● Text block:
** START **

This is the gate control tower situated at point A. Scanning to the left is the lake and dam. The spillway is out of sight at the far end of the dam.
Part way down on the gate control tower is a blue sign designating the high water marks for the 1993 and 2008 floods.
Turn and look below the dam to the outflow pipe release area. It is 23' in diameter and emerges below the concrete structure in the foreground. During this low water time, the Corps is doing some repairs to the release apron. The flow is diverted to the right and back into the river.
This footage from June 9, 2008 shows the water release at near maximum. Normally, there are people standing nearby to watch. But, the danger caused the park officials to close this section. A few days later, that grassy area was under several feet of water.
Moving to point B gives a clear view of the spillway at the west end of the dam. A truck provides a sense of scale. There is a blue marker designating the flood levels when the water topped the spillway in '93 and '08.
From January to September 1993, the Iowa River basin received the most rainfall in 121 yrs of record keeping. In May 6.51", June 12.31", July 10.83", and August 15.16". Water passed over the spillway for 28 consecutive days. The first six months of 2008 were the wettest on record, surpassing the 1993 amounts. By design, if the release gates can't handle the flow, the spillway is used. Here is some footage of the overflow on June 13, 2008, five days after the video above. The flow increased in volume and intensity over the next days.
The Flood of 1993 was the costliest, most devastating flood in U.S. history according to the U.S. Geological Survey. Floodwaters covered as many as 23 million acres of agricultural and urban lands in the Upper Midwest for weeks. The unusual duration and magnitude of this event was triggered by a wet-weather pattern that had persisted since early in the year, followed by a series of intense rainstorms in late June and July. Iowa found itself in the center of the catastrophic flooding that resulted.

** END **

● Extracted entries:
** START **

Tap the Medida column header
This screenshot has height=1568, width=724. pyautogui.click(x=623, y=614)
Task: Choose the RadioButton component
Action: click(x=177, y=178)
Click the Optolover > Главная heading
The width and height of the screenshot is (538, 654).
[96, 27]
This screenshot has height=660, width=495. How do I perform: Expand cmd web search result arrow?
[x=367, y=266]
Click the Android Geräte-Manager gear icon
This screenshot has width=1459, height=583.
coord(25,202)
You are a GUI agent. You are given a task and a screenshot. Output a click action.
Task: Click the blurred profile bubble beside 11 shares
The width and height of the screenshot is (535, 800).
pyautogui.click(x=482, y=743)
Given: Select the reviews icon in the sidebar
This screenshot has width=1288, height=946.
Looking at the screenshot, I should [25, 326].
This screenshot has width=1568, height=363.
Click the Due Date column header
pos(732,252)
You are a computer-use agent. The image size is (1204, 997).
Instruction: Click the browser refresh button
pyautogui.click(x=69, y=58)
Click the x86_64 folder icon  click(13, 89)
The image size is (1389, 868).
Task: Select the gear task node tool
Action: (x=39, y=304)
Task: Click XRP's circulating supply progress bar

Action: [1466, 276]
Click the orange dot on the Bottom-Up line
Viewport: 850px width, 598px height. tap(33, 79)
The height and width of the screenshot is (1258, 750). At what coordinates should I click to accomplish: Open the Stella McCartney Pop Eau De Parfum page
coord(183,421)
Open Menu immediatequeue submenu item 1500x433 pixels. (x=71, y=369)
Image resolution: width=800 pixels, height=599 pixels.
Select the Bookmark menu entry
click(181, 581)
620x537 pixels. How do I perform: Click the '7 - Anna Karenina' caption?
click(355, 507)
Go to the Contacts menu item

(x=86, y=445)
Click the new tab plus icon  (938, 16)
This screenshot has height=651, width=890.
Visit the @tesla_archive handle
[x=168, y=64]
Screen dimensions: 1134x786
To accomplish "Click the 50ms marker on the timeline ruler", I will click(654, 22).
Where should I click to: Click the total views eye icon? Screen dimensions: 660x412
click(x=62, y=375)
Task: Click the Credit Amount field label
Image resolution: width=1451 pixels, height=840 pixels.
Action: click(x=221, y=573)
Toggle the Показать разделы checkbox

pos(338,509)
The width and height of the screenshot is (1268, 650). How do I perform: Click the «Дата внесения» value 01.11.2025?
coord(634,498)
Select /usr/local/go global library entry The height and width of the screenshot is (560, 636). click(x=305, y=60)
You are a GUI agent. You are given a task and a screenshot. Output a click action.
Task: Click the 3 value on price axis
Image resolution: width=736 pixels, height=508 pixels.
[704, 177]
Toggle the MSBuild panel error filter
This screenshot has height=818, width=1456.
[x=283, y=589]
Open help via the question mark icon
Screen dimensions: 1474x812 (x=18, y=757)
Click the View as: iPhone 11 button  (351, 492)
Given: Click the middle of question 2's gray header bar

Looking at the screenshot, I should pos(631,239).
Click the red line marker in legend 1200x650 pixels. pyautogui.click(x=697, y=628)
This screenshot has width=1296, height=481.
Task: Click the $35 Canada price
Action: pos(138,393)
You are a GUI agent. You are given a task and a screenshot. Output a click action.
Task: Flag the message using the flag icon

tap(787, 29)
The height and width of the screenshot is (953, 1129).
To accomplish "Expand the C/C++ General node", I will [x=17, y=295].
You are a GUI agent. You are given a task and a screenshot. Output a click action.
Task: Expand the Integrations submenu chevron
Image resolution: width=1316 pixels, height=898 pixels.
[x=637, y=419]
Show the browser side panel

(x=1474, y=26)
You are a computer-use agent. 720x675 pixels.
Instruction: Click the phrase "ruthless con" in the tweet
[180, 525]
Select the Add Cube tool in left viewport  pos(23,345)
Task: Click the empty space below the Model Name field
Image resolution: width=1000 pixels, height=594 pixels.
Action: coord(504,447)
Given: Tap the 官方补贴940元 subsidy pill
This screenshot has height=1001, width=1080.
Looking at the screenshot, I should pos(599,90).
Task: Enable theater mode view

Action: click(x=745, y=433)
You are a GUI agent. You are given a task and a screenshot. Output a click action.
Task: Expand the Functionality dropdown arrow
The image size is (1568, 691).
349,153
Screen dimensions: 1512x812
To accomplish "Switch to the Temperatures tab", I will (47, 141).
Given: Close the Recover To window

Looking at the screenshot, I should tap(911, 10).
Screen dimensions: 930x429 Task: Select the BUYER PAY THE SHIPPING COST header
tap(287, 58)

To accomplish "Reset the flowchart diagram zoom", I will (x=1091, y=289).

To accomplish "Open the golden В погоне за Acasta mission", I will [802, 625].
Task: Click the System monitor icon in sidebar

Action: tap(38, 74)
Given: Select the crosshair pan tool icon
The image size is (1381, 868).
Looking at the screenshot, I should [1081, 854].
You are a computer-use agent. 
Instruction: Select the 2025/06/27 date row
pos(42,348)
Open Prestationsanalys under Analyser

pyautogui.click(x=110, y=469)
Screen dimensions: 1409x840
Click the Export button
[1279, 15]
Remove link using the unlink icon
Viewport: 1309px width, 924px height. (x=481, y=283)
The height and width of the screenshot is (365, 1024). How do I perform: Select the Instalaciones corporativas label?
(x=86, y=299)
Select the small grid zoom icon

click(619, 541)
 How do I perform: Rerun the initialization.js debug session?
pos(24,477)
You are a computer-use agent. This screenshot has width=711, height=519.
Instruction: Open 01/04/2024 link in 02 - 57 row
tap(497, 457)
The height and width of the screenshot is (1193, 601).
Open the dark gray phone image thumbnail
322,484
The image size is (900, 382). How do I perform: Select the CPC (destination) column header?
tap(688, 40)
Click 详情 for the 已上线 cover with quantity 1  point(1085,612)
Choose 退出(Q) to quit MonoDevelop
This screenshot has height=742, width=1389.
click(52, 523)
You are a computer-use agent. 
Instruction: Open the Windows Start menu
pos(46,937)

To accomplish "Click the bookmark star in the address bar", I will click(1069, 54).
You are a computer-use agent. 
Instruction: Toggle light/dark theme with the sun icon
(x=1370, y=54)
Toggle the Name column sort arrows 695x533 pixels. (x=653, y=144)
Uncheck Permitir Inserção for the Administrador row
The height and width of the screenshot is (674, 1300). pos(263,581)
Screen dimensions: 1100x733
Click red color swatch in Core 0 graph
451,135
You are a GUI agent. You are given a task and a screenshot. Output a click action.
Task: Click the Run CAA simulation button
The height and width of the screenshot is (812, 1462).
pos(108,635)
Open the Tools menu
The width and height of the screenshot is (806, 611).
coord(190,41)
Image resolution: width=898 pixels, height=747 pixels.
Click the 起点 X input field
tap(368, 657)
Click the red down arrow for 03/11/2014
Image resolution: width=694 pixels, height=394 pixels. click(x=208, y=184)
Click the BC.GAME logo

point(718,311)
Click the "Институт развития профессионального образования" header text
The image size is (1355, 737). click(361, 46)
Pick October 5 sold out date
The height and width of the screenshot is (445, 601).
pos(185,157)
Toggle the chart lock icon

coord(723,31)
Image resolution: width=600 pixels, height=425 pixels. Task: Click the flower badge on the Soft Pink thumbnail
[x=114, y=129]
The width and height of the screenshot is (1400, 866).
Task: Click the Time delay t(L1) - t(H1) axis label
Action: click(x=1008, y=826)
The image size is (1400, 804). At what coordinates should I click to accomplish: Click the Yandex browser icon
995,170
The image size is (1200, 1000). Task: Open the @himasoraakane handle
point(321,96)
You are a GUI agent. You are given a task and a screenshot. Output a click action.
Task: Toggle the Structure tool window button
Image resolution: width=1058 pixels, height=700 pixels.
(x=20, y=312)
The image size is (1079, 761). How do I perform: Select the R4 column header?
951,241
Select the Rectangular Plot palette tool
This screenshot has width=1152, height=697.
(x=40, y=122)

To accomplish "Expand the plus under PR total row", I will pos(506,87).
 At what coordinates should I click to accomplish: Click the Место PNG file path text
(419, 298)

** END **

● Problem set:
- 1) Print everything in the passage on the dam and its floods from "Moving to point" down to "the next days.".
- 2) According to the passage on the dam and its floods, what is the diameter of the outflow pipe?
The material isn't needed here.

● Answers below:
- 1)
Moving to point B gives a clear view of the spillway at the west end of the dam. A truck provides a sense of scale. There is a blue marker designating the flood levels when the water topped the spillway in '93 and '08.
From January to September 1993, the Iowa River basin received the most rainfall in 121 yrs of record keeping. In May 6.51", June 12.31", July 10.83", and August 15.16". Water passed over the spillway for 28 consecutive days. The first six months of 2008 were the wettest on record, surpassing the 1993 amounts. By design, if the release gates can't handle the flow, the spillway is used. Here is some footage of the overflow on June 13, 2008, five days after the video above. The flow increased in volume and intensity over the next days.

- 2) 23 feet.